A year after her breakthrough, Gaynor’s career suffered another huge blow from the disco backlash, epitomised by an infamous event known as “Disco Demolition Night”. A stadium full of people gathered in Chicago that night to show their hatred of disco by burning hundreds of dance records. The night ended in a riot that was later seen by many as a racist and homophobic reaction to the cultures that were central to disco’s creation. To Gaynor, it had more to do with simple economics. “Someone’s bottom line was being negatively affected by disco music,” she said.
Though her marriage was also floundering at the time, she stayed in it for years for fear of being alone. She only left, at age 65, after realising that she felt more alone in the marriage than she would out of it. Then, a true tragedy befell her. On Thanksgiving Day 1995, her sister was on her way to pick up some cranberry sauce when she struck up a conversation with another woman who was also on her way to the store. As Gaynor explains, “a young man ran up and started talking to the other woman. My sister kept walking but turned to see what was going on when she heard their voices raised. The man then struck the woman to the ground and my sister ran over to intervene. He turned on my sister, knocked her down and stomped on her head. She died in an effort to save somebody she didn’t even know.”
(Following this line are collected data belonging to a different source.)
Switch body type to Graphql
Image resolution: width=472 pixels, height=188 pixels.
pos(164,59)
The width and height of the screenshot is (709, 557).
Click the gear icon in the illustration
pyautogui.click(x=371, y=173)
When talking about it now, Gaynor still shows traces of anger and pain. To soothe her emotional wounds, and to salvage her career at the time, she began to work mainly in Europe and the UK where she found audiences to be more receptive than back home. “The United States wants the shiny and new, whereas in other countries they respect you if you’ve had a hit decades ago,” she says. “It’s not just about what you’re doing right now.”
At the same time, Gaynor longed to make new music and to revive her career in her own country. A new manager, Stephanie Gold, proved crucial in reversing her fortunes. Gold, who is still her manager, hired a full band to back Gaynor in live shows rather than having her rely on the tapes she’d been using. She also fought to make her gospel album dream a reality. Not only did the singer face major obstacles from the gospel community but also from the ageism that pervades the music industry. “It’s born of fear,” says Gaynor. “We all know we’re going to get there but, somehow we feel like if we distance ourselves from the aged, it won’t affect us.”
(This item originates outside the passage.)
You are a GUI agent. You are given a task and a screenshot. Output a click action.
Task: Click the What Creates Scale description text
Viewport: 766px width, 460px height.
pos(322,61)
To overcome that, she financed the album herself and formed alliances within the gospel community. By the time she recorded the album, titled Testimony, in 2019, she had wrangled names as huge in the field as Yolanda Adams and Bart Millard to perform duets with her. The next year, the album won the Grammy for Best Root Gospel Album, marking 40 years since Gaynor’s last Grammy for “I Will Survive”.
Now, as Gaynor enters her ninth decade, she’s hitting a new stride. In 2021, she recorded a song with Kylie Minogue on her Disco album, and this year she enjoyed a shout-out from Madonna, who has been performing “I Will Survive” on her Celebration tour. Currently, she’s gathering material for a new pop album with songs penned by writers who have worked with stars as hot as Miley Cyrus and Taylor Swift.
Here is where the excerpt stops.